--- TEXT EXCERPT ---
Implementation:Microsoft Semantic kernel Collection UpsertAsync
Overview
This page documents the EnsureCollectionExistsAsync and UpsertAsync methods on VectorStoreCollection<TKey, TRecord>, which together form the data ingestion API for persisting embedded records into a vector store collection.
Source Reference
- File:
dotnet/samples/GettingStartedWithVectorStores/Step1_Ingest_Data.cs(lines 38-57) - Type: API Doc
API Reference
EnsureCollectionExistsAsync
await collection.EnsureCollectionExistsAsync();
| Aspect | Detail |
|---|---|
| Returns | Task
|
| Parameters | CancellationToken (optional)
|
| Behavior | Creates the collection and indexes in the backend if they do not exist; no-op if already present |
| Idempotent | Yes |
This method must be called before any UpsertAsync calls. It reads the TRecord type's attributes to determine:
- What fields to create (from
[VectorStoreData]properties) - Which fields to index (from
IsIndexed = trueparameters) - The vector field configuration (from
[VectorStoreVector(Dimensions)])
UpsertAsync (Single Record)

--- PROVIDED DATA ---
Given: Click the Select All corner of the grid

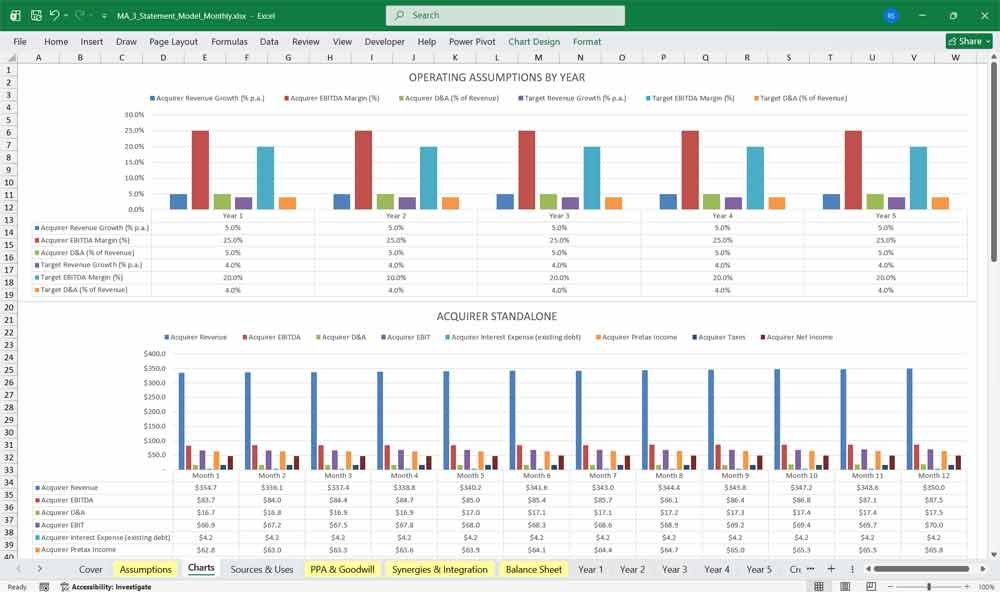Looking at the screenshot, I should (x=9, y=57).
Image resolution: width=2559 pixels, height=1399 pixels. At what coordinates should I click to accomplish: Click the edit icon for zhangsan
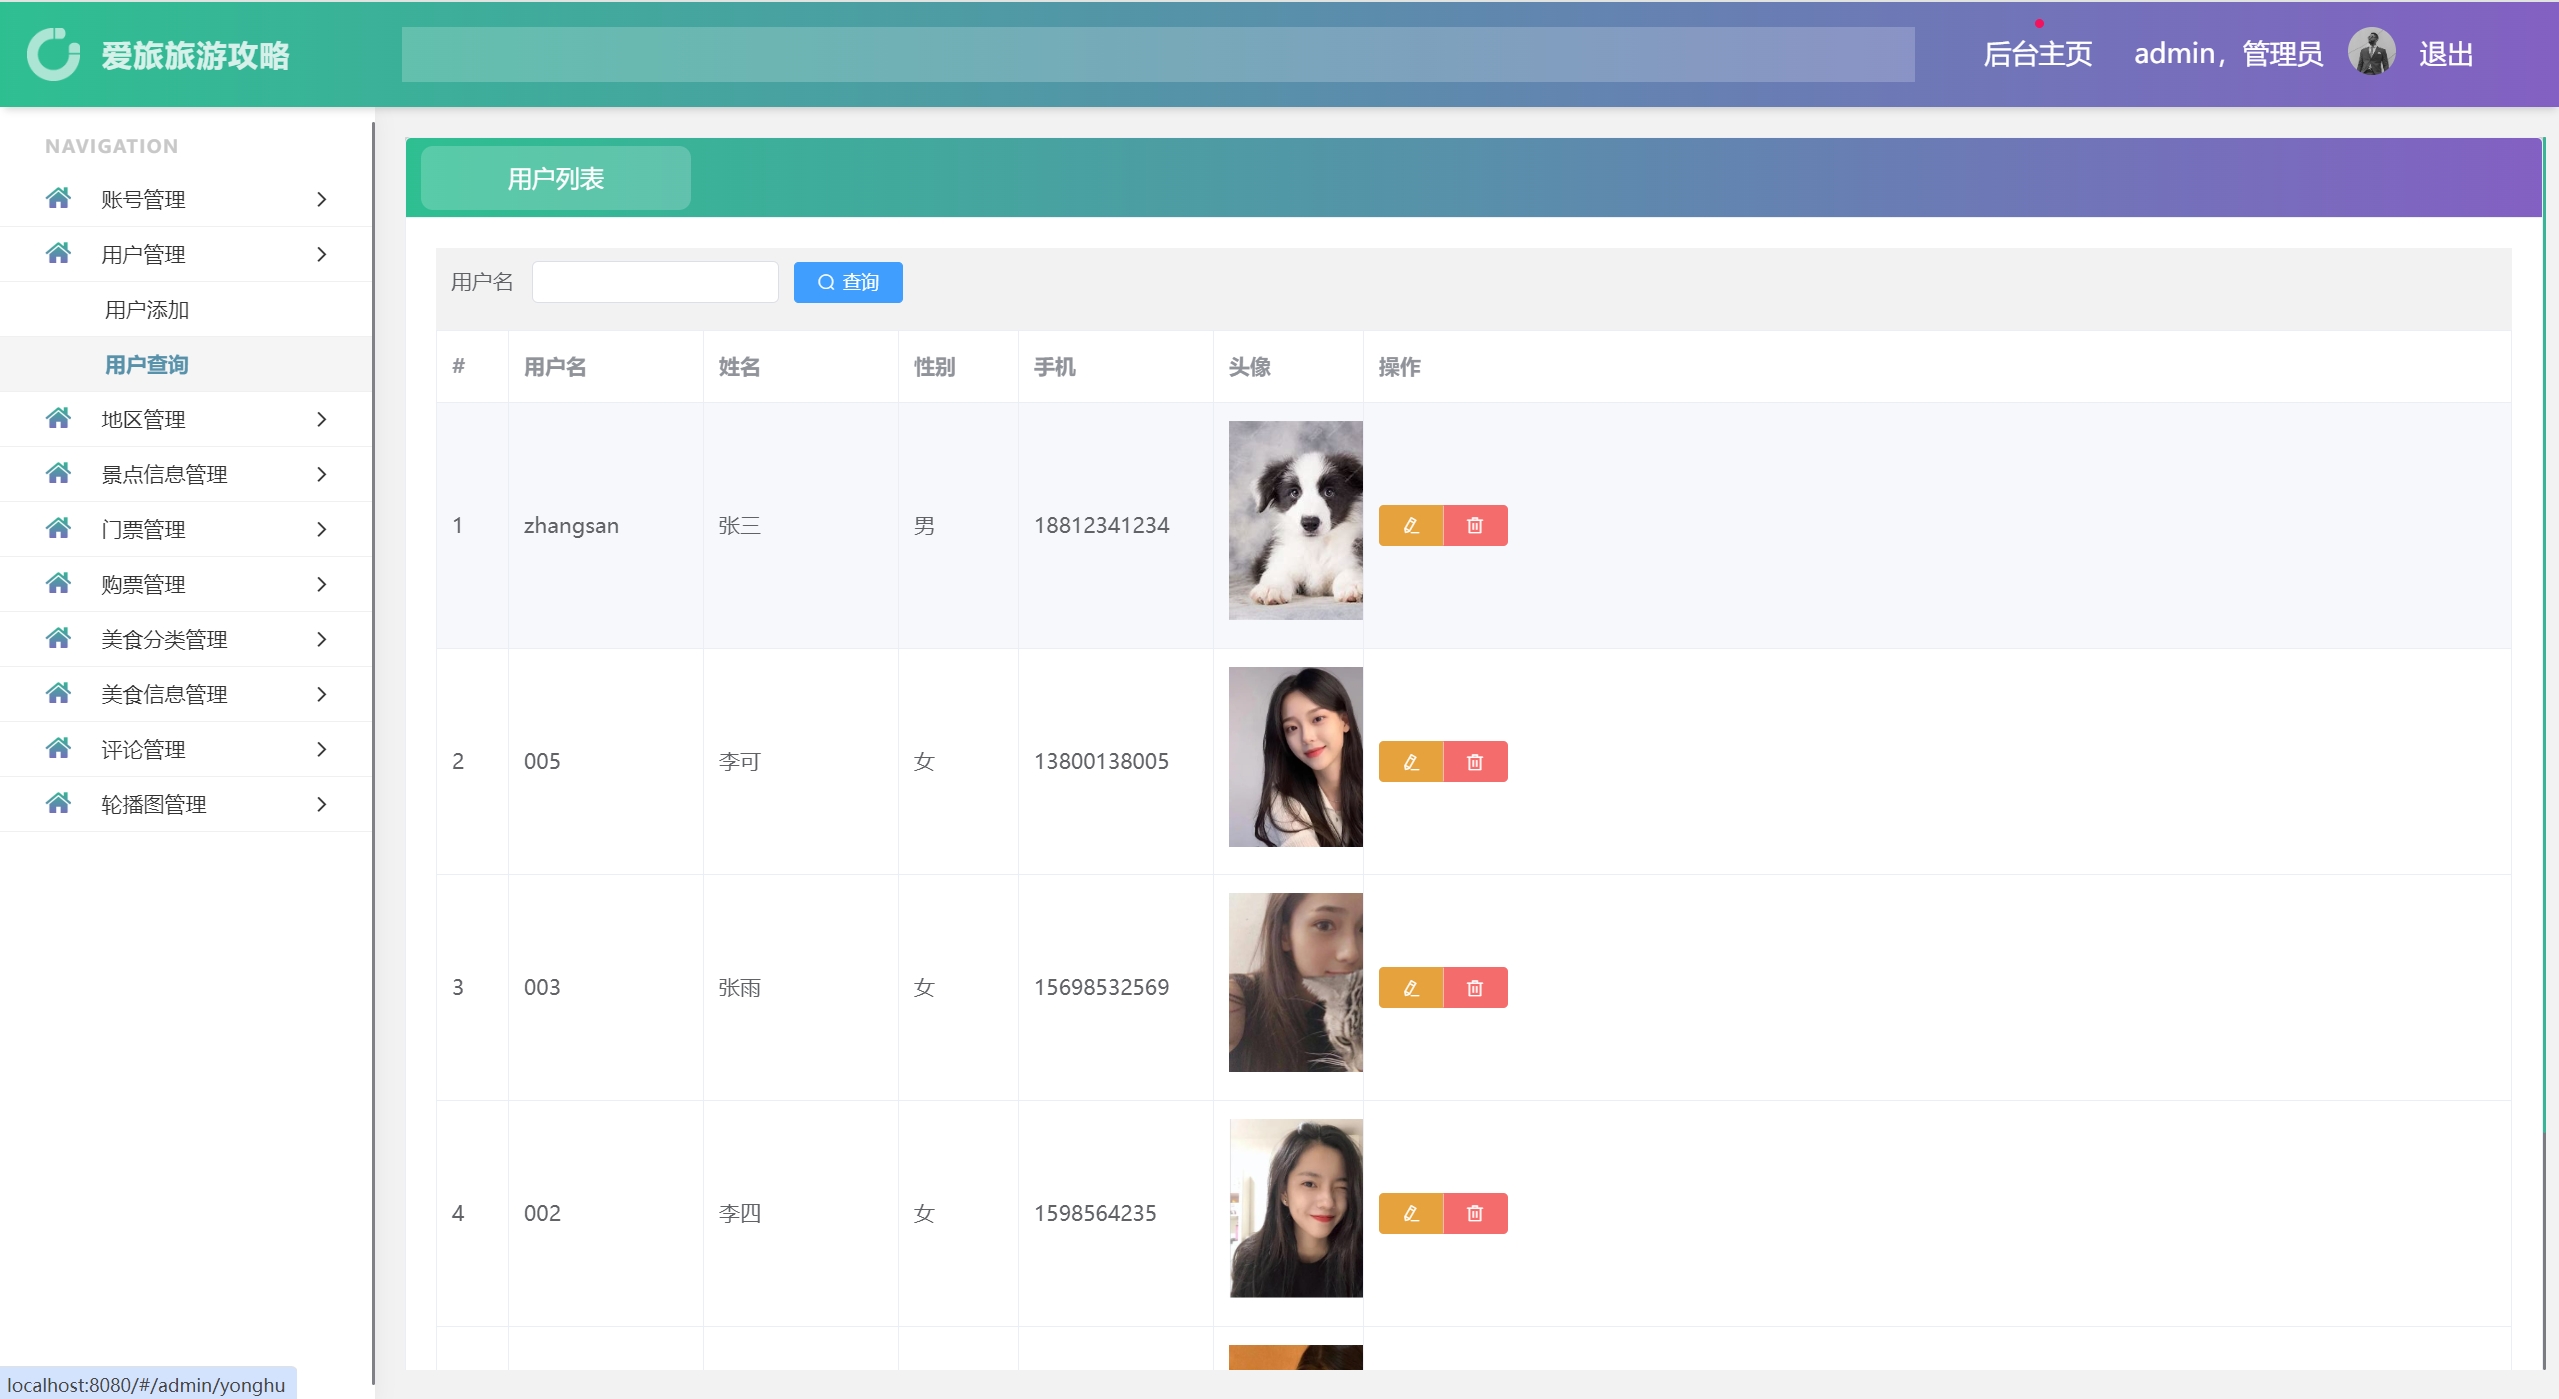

--- REQUIRED TASK A ---
According to the Semantic Kernel documentation page, what does EnsureCollectionExistsAsync do when the collection is already present?
--- REQUIRED TASK B ---
Please write the next part of the Semantic Kernel documentation page, picking up after its final heading.
The data above is separate material with no connection to the Semantic Kernel documentation page.

--- TASK OUTPUT A ---
Nothing; it is a no-op.

--- TASK OUTPUT B ---
await collection.UpsertAsync(record);
| Aspect | Detail |
|---|---|
| Returns | Task<TKey> — the key of the upserted record
|
| Parameters | record (TRecord) — the fully populated record to upsert
|
| Behavior | Inserts the record if the key does not exist; updates if it does |
UpsertAsync (Batch)
await collection.UpsertAsync(records);
| Aspect | Detail |
|---|---|
| Returns | Task<IReadOnlyList<TKey>> — the keys of all upserted records
|
| Parameters | records (IEnumerable<TRecord>) — collection of records to upsert
|
| Behavior | Batch upsert with the same insert-or-update semantics per record |
Complete Ingestion Example
The following example demonstrates the full ingestion flow from the Semantic Kernel getting started samples:
// Prerequisites: vectorStore and embeddingGenerator are already configured
// Step 1: Get a typed collection
var collection = vectorStore.GetCollection<string, Glossary>("skglossary");
// Step 2: Ensure the collection exists
await collection.EnsureCollectionExistsAsync();
// Step 3: Prepare records with embeddings
var glossaryEntries = new List<Glossary>
{
new Glossary
{
Key = "sk",
Category = "AI",
Term = "Semantic Kernel",
Definition = "Semantic Kernel is a lightweight SDK for integrating AI services."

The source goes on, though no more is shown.